The summit, sponsored by the Corpus Christi Chamber of Commerce, Leadership Corpus Christi and Port Industries of Corpus Christi, was a forum for schools and businesses to network and share what each can do for the other.
The goal is not only to fill the needs of today, but also the needs of the future, said Roland Mower, president and CEO of the Corpus Christi Regional Economic Development Corp., who spoke at the summit.
There were more than 1,700 direct jobs open in 2006, which translated to a $58 million loss in wages, taxes and indirect revenue, Mower said. About 20 percent of the work force is expected to retire in the next five years, leaving a gap in industries such as petrochemical, construction and welding. With the deterioration of infrastructure, this means a slowdown on work on roads, buildings and construction.

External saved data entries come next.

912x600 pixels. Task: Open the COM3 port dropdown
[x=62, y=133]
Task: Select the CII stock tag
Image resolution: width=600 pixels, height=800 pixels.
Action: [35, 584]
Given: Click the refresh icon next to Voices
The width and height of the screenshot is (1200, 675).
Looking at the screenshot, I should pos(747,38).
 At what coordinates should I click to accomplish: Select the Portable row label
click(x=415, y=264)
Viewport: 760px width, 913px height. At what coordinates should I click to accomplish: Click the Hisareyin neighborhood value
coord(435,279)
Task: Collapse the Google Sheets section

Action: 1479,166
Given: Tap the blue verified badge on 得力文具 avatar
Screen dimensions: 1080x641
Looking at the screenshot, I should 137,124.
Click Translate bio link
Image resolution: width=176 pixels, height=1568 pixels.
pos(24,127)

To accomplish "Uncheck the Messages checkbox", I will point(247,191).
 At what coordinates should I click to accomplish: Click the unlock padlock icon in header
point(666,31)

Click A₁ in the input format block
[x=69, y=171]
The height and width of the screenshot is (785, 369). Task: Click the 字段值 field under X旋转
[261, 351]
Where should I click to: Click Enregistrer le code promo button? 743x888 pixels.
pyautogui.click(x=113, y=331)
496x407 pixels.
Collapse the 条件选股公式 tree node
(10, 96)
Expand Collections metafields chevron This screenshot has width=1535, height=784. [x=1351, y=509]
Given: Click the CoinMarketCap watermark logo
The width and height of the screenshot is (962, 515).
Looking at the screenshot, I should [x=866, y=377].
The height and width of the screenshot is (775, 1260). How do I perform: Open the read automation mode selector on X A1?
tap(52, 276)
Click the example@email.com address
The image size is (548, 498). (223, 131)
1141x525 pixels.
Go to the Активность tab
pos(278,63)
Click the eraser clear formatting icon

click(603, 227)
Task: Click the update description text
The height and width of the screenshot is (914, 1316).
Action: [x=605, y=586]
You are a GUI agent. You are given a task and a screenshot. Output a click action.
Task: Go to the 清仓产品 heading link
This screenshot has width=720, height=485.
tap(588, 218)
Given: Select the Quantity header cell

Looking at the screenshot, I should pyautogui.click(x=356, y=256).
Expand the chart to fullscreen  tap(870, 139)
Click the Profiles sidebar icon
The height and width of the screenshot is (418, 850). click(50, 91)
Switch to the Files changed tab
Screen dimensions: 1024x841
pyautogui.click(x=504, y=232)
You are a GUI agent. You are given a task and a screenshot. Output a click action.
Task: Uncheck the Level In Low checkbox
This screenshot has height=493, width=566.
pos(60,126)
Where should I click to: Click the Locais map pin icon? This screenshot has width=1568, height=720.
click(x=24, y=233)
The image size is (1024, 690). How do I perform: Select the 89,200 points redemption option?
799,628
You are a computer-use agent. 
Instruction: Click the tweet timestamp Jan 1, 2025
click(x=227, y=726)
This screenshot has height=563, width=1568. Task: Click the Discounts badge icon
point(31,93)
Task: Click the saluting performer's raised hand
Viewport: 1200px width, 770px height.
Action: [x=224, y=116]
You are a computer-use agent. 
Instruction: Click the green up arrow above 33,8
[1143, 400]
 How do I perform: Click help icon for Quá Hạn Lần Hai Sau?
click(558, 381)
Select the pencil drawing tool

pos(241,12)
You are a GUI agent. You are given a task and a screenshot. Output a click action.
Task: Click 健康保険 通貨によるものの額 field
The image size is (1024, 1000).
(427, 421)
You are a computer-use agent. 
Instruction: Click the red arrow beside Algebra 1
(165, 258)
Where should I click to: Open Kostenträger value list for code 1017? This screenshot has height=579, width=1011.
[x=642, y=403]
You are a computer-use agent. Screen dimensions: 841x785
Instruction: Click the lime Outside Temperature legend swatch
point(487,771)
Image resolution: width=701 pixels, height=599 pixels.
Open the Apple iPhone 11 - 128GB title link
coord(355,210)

Randy Geisler, training manager with Bay Ltd., said much of the work force shortage boils down to a lack of "soft skills." Soft skills include resumé-writing, computer literacy, interview skills and promptness.
"Attendance and retention are our biggest problems," said Geisler, one of the summit's speakers. "If we can get someone to show up on time ready to work, we can train them to do the job on the job."
The summit called on plant managers, business owners, teachers and school administrators to discuss programs in place to make that happen and what could be done to reach more students while still in elementary, where their minds are full of dreams.
Ridge Hammonds, principal at Casa Linda Elementary, recalled the many years following college he searched for his place. He said career exploration at a young age would have set him on his path in education much sooner.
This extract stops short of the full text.